== DATASET EXCERPTS
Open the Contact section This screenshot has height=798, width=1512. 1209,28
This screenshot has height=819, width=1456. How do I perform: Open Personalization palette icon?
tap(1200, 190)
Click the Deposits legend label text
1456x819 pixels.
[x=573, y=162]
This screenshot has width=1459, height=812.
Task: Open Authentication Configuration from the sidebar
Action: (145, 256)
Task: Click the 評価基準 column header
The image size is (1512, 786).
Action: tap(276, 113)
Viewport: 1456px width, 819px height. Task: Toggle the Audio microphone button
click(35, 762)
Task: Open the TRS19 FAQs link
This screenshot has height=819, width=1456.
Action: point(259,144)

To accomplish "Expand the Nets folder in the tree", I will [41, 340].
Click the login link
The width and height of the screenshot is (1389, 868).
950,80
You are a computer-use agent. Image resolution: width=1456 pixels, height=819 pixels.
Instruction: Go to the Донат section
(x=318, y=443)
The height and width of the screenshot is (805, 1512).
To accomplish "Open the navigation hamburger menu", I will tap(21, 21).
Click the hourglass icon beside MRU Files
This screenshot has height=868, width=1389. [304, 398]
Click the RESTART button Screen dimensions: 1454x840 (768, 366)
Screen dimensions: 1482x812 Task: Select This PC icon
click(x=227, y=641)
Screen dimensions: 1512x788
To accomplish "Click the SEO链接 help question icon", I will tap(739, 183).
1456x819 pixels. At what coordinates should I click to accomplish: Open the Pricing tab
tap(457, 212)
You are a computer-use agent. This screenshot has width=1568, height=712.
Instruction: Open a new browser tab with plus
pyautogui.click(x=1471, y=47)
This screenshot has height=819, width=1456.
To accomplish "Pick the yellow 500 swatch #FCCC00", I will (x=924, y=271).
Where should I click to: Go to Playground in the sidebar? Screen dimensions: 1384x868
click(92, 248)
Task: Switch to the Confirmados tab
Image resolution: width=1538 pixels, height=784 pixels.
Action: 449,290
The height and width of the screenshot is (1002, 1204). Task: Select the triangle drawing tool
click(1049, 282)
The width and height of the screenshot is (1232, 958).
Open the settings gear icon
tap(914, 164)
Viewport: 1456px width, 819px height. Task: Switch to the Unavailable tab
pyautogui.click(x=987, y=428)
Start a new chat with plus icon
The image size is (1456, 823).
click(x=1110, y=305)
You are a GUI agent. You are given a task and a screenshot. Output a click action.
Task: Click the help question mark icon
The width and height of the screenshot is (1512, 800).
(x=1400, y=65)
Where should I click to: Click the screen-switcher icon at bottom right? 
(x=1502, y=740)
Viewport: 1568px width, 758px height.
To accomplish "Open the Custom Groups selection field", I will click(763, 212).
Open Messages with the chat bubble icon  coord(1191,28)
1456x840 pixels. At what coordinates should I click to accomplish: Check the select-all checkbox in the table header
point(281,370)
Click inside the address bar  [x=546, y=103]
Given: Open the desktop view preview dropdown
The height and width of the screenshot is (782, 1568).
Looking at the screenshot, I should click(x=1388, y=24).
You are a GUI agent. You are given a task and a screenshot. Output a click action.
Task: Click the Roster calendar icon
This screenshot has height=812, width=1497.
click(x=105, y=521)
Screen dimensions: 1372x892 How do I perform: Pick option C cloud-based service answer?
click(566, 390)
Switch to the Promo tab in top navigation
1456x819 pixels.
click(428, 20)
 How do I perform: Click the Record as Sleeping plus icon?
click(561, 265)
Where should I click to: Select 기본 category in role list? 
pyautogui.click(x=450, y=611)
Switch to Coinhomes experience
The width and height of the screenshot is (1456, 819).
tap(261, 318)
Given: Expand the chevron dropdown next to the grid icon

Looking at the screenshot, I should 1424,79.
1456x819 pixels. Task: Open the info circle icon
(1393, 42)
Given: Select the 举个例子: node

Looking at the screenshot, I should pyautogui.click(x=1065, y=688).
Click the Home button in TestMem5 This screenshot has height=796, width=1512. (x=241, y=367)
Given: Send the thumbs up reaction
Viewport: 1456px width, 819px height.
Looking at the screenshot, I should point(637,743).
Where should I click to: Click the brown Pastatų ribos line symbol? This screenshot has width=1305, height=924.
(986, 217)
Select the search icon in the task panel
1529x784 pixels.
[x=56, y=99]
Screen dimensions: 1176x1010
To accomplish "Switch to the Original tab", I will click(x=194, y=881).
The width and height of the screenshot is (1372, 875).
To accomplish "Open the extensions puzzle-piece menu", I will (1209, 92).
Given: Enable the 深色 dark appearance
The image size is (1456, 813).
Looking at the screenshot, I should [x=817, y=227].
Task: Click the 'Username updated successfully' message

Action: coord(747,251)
====
**PROBLEM TO WORK ON**
Which lines in the records above contain the word "agent"? Copy each one.

**WRITTEN ANSWER**
You are a computer-use agent. Image resolution: width=1456 pixels, height=819 pixels.
You are a computer-use agent. This screenshot has width=1568, height=712.
You are a GUI agent. You are given a task and a screenshot. Output a click action.
You are a GUI agent. You are given a task and a screenshot. Output a click action.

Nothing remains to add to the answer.